ACTIONS TO TAKE
1. On the Perl hash ordering page, which CPAN module does the first answer recommend?
2. Continue the Perl hash key ordering page from its final line.

How can I maintain the order of keys I add to a Pe

2019-01-09 03:54发布

问题:

How can I maintain the order of actual list after counting its occurrence using a hash in the following program? For example, <DATA> are

a
b
e
a
c 
d 
a
c
d
b
etc.

Using hash, i counted the occurrence of each element.

and what i want is:

a  3
b  2
e  1
c  2
d  2

but the following program shows me otherwise.

my (%count, $line, @array_1, @array_2);
while ($line = <DATA>) {
    $count{$line}++ if ( $line =~ /\S/ );
}
@array_1 = keys(%count);
@array_2 = values(%count);
for(my $i=0; $i<$#array_1; $i++)
{
   print "$array_1[$i]\t $array_2[$i]";
}

回答1:

Hashes are not ordered, but as usual, CPAN offers a solution: Tie::IxHash

use Tie::IxHash;
my %count;
tie %count, 'Tie::IxHash';

while ($line = <DATA>) {
$count{$line}++ if ( $line =~ /\S/ );
}

while( my( $key, $value)= each %count) {
    print "$key\t $value"; 
}


回答2:

Data in a hash table is stored in order of the keys' hash code, which for most purposes is like a random order. You also want to store the order of the first appearance of each key. Here's one way to approach this problem:

my (%count, $line, @display_order);
while ($line = <DATA>) {
    chomp $line;           # strip the \n off the end of $line
    if ($line =~ /\S/) {
        if ($count{$line}++ == 0) {
            # this is the first time we have seen the key "$line"

DATA ENTRIES
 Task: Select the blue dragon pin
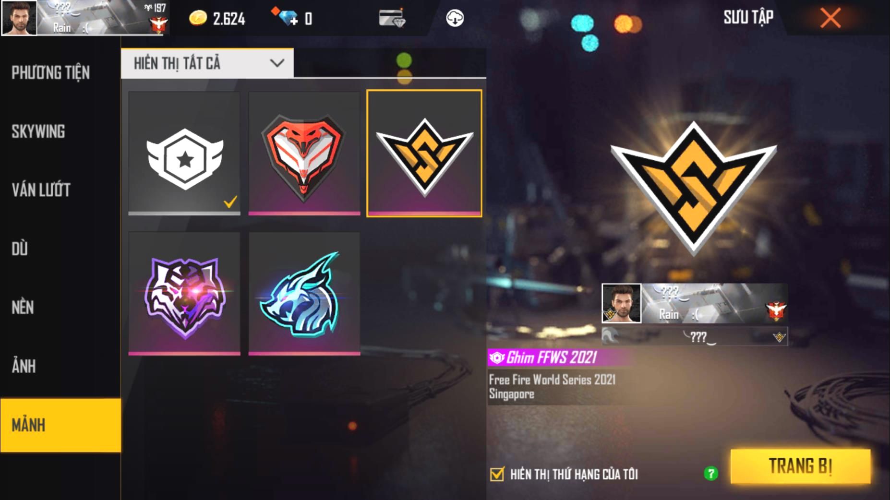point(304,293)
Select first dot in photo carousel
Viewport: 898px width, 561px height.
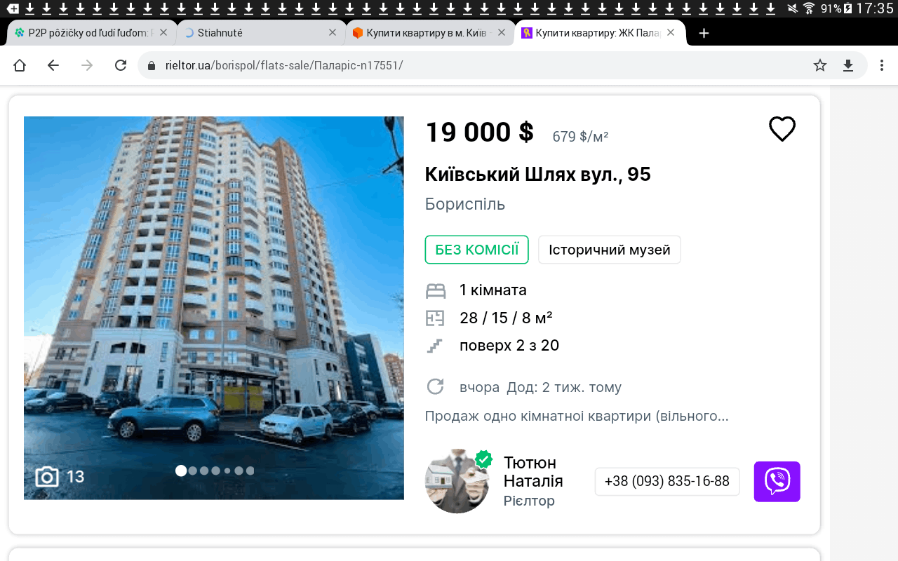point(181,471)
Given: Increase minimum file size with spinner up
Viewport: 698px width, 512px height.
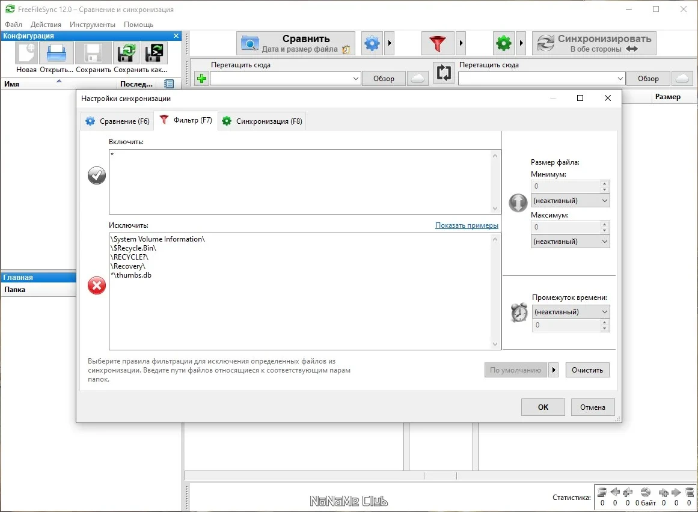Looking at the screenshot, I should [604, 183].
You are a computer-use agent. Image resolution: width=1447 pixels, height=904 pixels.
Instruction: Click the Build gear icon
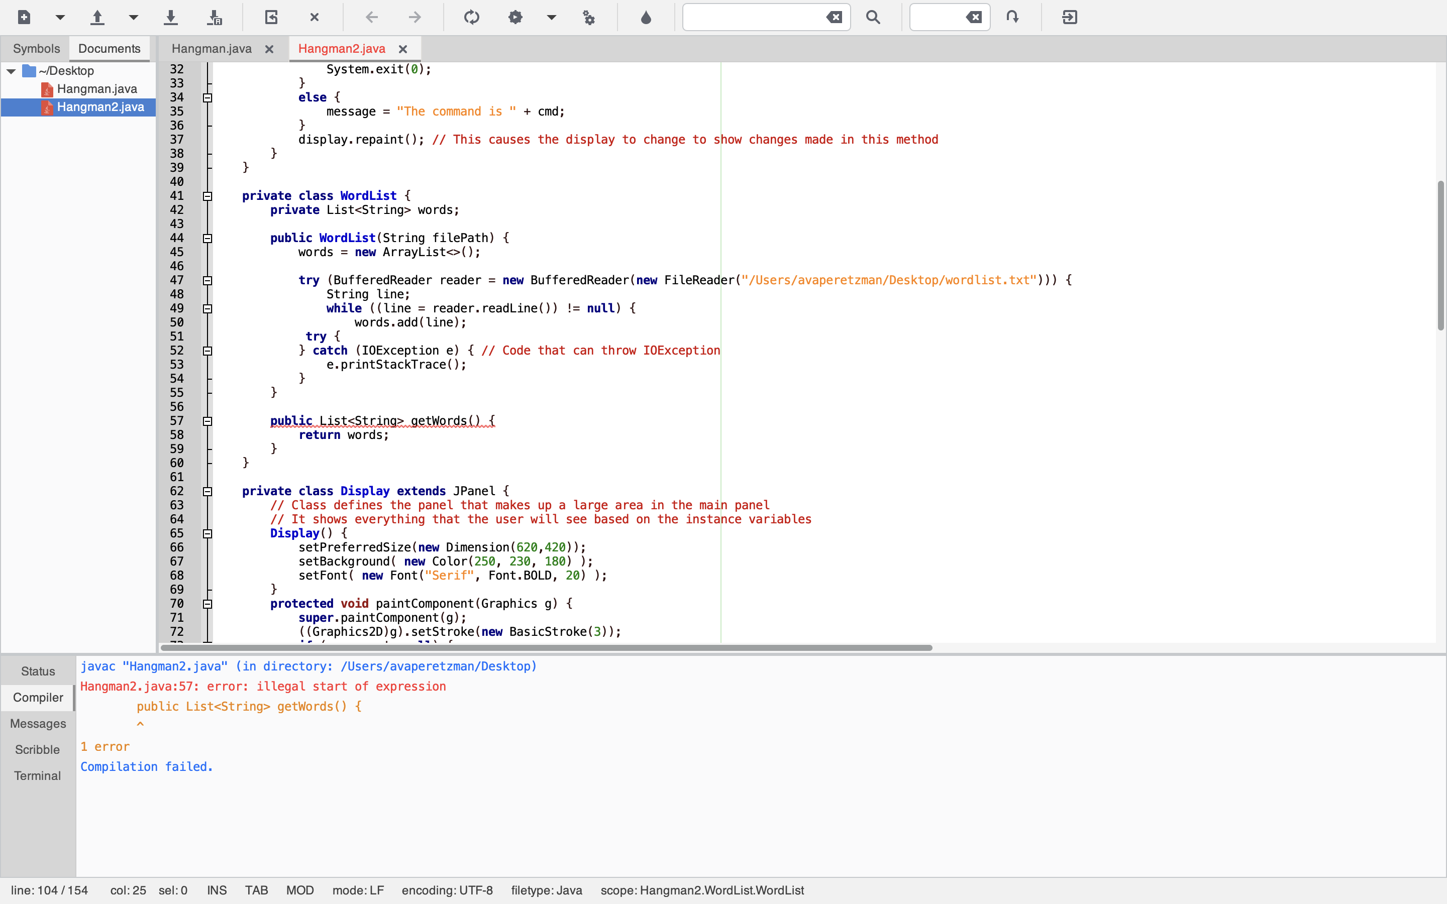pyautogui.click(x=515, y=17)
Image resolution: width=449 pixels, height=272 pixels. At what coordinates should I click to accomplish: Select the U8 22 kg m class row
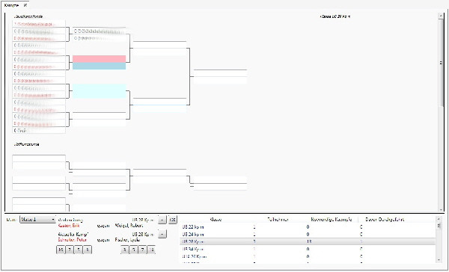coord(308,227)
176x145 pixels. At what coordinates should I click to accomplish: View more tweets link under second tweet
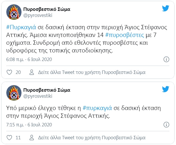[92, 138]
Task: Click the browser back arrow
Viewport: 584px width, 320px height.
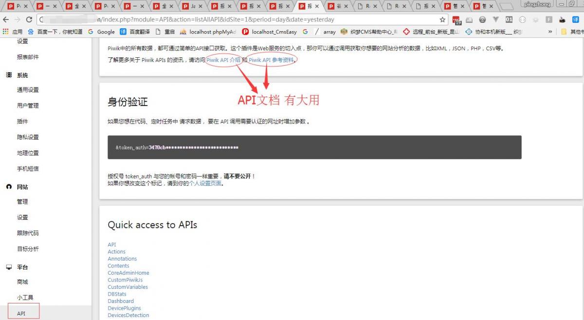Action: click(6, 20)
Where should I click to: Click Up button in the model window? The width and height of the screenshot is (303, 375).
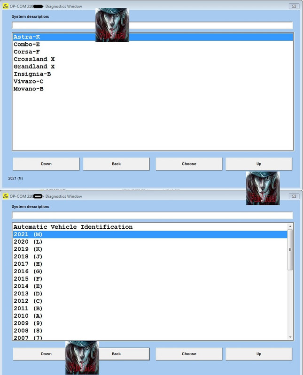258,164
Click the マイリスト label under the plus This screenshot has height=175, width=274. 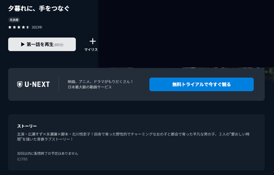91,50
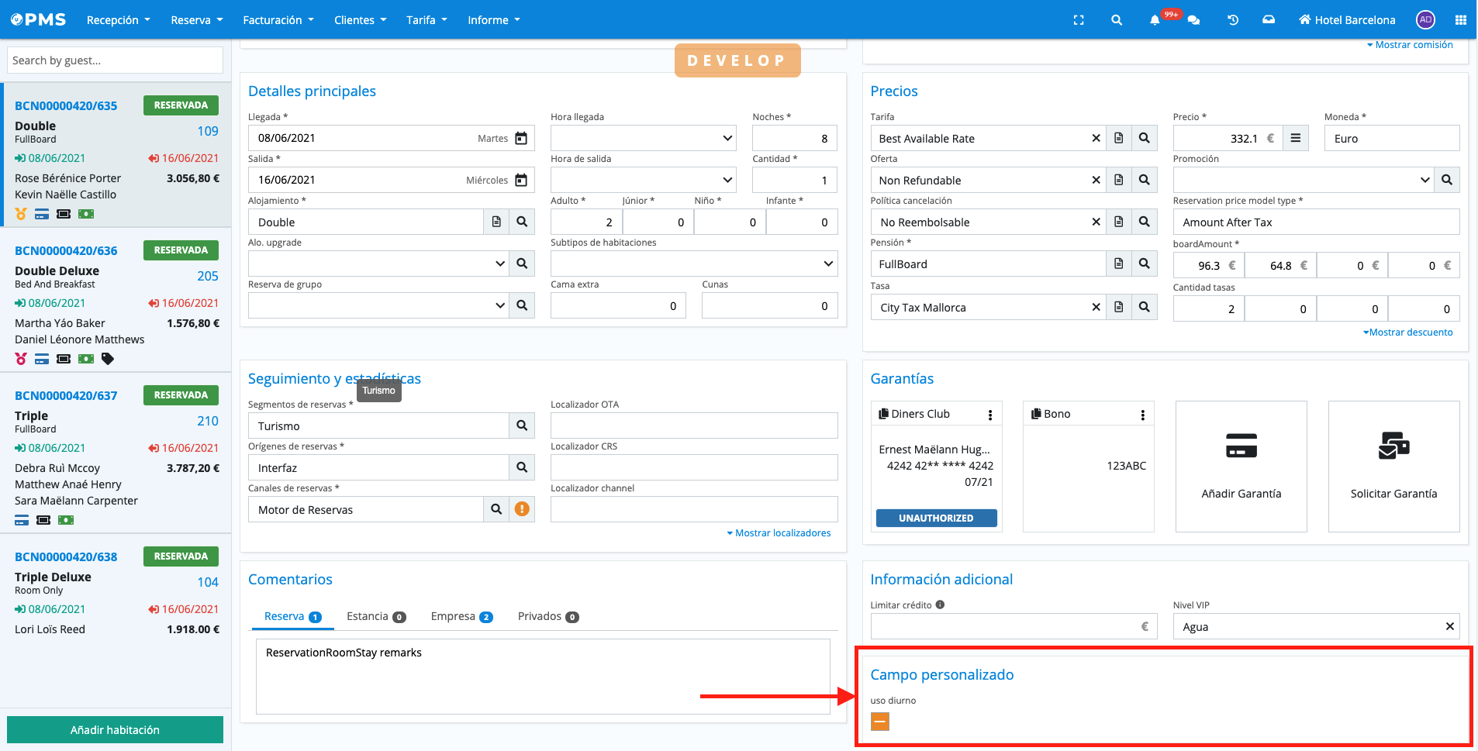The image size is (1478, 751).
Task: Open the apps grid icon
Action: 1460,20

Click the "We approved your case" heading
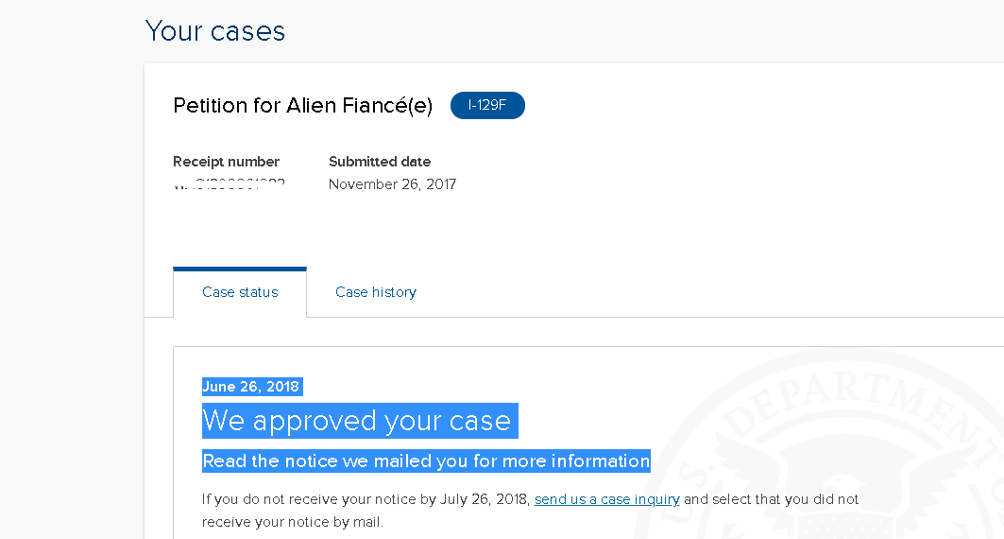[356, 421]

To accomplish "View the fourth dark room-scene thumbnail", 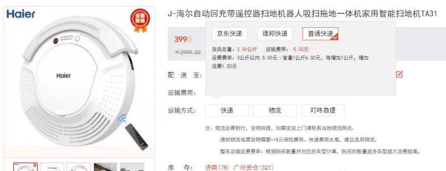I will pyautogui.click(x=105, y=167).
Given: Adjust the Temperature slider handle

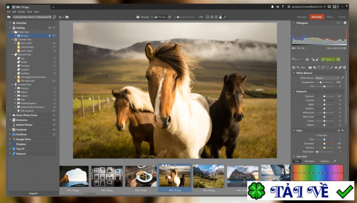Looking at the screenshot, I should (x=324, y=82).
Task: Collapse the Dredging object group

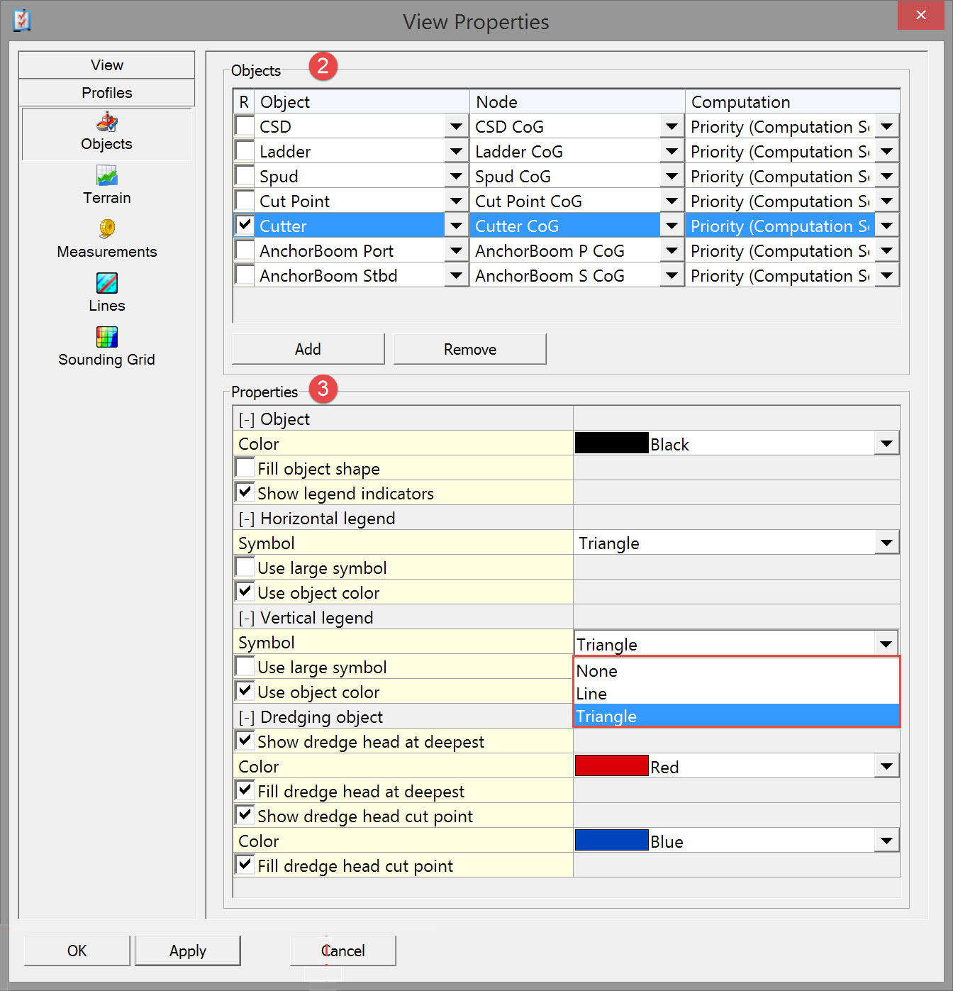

RESPONSES TO THE EXERCISE
1. Tie::IxHash

2.
            push @display_order, $line;
        }
    }
}

# now @display_order holds the keys of %count, in the order of first appearance
foreach my $key (@display_order)
{
    print "$key\t $count{$key}\n";
}


回答3:

From perlfaq4's answer to "How can I make my hash remember the order I put elements into it?"


How can I make my hash remember the order I put elements into it?

Use the Tie::IxHash from CPAN.

use Tie::IxHash;

tie my %myhash, 'Tie::IxHash';

for (my $i=0; $i<20; $i++) {
    $myhash{$i} = 2*$i;
    }

my @keys = keys %myhash;
# @keys = (0,1,2,3,...)


回答4:

Simply:

my (%count, @order);
while(<DATA>) {
  chomp;
  push @order, $_ unless $count{$_}++;
}
print "$_ $count{$_}\n" for @order;
__DATA__
a
b
e
a
c
d
a
c
d
b


回答5:

Another option is David Golden's (@xdg) simple pure perl Hash::Ordered module. You gain order but it is slower since the hash becomes an object behind the scenes and you use methods for accessing and modifying hash elements.

There are probably benchmarks that can quantify just how much slower the module is than regular hashes but it's a cool way to work with key/value data structures in small scripts and fast enough for me in that sort of application. The documentation mentions several other approaches to ordering a hash as well.



回答6:

I'm not convinced that this is always a better technique, but I have used it sometimes. Instead of just having the "seen" type of hash, it can store both the count and order noticed.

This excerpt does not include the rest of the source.